ASEAN: ICJ and human rights defenders from Southeast Asia urge a Rights-Based Approach to Countering Harmful Online Content

27 Aug 2025 | Events, News, Web Stories

On 24–26 August 2025, the International Commission of Jurists (ICJ), together with the Centre for Independent Journalism, Malaysia (CIJ), and the Numun Fund, gathered human rights defenders and experts to discuss the need for Southeast Asian States to adopt and implement a human rights-based approach in efforts to tackle the growing spread of harmful content in digital spaces.

The workshop in Kuala Lumpur, Malaysia, focusing on leveraging ASEAN platforms, brought together 24 representatives from organizations across the ASEAN region, including Cambodia, Indonesia, Lao PDR, Malaysia, Myanmar, the Philippines, Thailand, and Viet Nam, all States that are members of the Association of Southeast Asian Nations (ASEAN).

Participants underlined that the surge in hate speech, disinformation, and other harmful online content had elicited responses from ASEAN States which often relied on heavy-handed and repressive measures. These include application of criminal laws that are vague and prone to abuse, restrictive content takedown and licensing regimes; and even State-sponsored disinformation campaigns.

Participants heard that ASEAN regional mechanisms currently lack robust mandates and coordination capable of effectively addressing disinformation, harmful content, and other digital challenges.

Participants considered means of ensuring platform accountability, in the context of advertisement-driven business models of technology companies with ineffective content moderation practices. The online platforms typically employ algorithms that amplify sensationalist or extreme content, fueling the viral spread of disinformation and other human rights abuses.

Workshop participants worked to develop joint next steps and produced a set of recommendations for ASEAN Member States, technology companies, and ASEAN human rights bodies, particularly the ASEAN Intergovernmental Commission on Human Rights (AICHR). The recommendations included strengthening ASEAN human rights institutions and mechanisms in responding to and addressing human rights complaints submitted to them, enhancing their independence, and embedding human rights–centered advocacy into ASEAN work plans and instruments.

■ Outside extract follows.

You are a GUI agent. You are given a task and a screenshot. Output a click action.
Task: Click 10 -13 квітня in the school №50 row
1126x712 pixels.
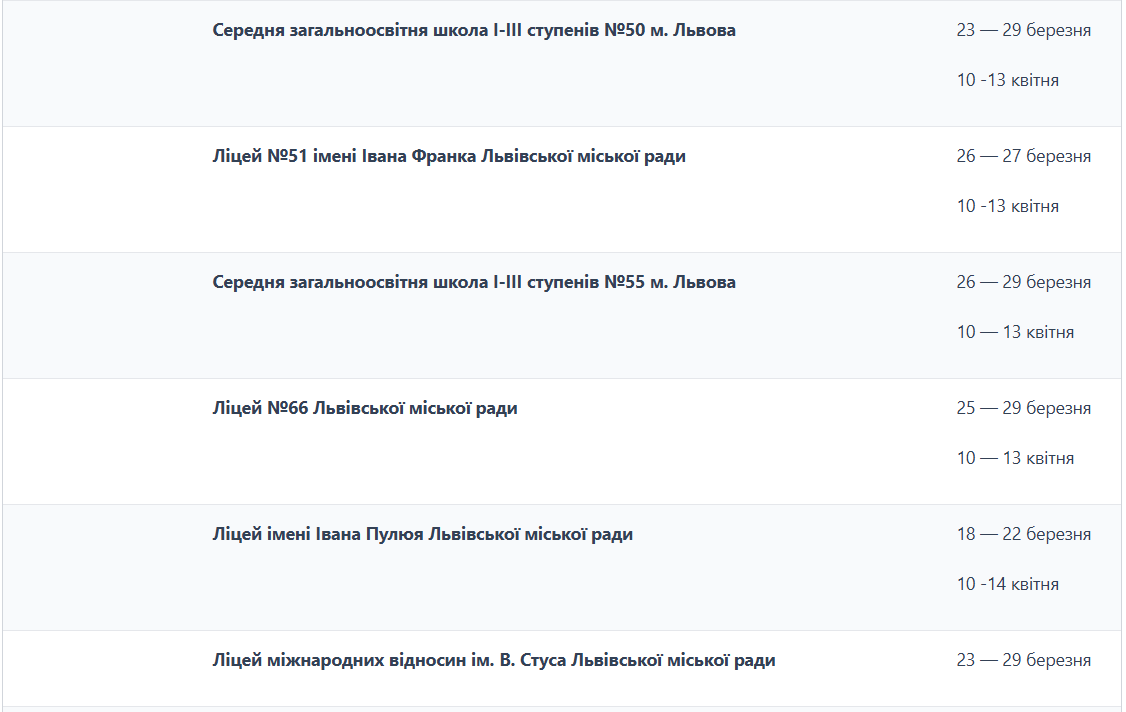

Participants further emphasized the importance of ensuring civil society engagement in ASEAN decision-making at all stages, including through structured dialogues with NGOs. They also highlighted the role of AICHR in integrating human rights into the interpretation of existing ASEAN instruments, with the aim of safeguarding human rights in the digital space.

At the 24 August session, the Workshop was joined by AICHR Representatives from Indonesia, Malaysia, and Thailand to exchange views on these recommendations.

On 25 August, additional discussions were held with a representative from the Big Tech company Meta, focusing on the need to improve accountability and remedies through effective, accessible, and confidential grievance mechanisms. Participants also proposed multi-stakeholder co-regulation frameworks to ensure CSO participation through ongoing dialogue and collaboration on digital platform services, human oversight—not AI alone—in guiding content moderation standards, and the strengthening of independent third-party fact-checking across the region.

The series concluded with a panel discussion on 26 August 2025, co-hosted by the ICJ during the Digital Rights Asia-Pacific Assembly 2025. The panel, titled “The Role of ASEAN Human Rights Mechanisms in Institutionalizing Human Rights in the Digital Space: Towards Accountability and Collective Advocacy,” was also attended by AICHR representatives from Indonesia, Malaysia, and Thailand. It focused on how AICHR can better safeguard human rights online and identified concrete pathways for institutionalizing monitoring and accountability mechanisms related to human rights in the digital space.

Background

ASEAN comprises ten member States: Brunei, Cambodia, Indonesia, Lao PDR, Malaysia, Myanmar, the Philippines, Singapore, Thailand, and Viet Nam.

There is no universally agreed definition of disinformation in international law. However, both the UN Special Rapporteur on freedom of expression and the UN Secretary-General have characterized it as “false information that is disseminated intentionally to cause serious social harm,” and as “information that is inaccurate, intended to deceive, and shared in order to do serious harm.”

The workshop built on a virtual meeting held on 25 July 2025, which introduced preliminary recommendations for various actors.

The session on 26 August was also co-organized by the Koalisi Demokratisasi dan Moderasi Ruang Digital Indonesia (Koalisi Damai), Oxfam International, the Asian Forum for Human Rights and Development (FORUM-ASIA), and the Wikimedia Foundation.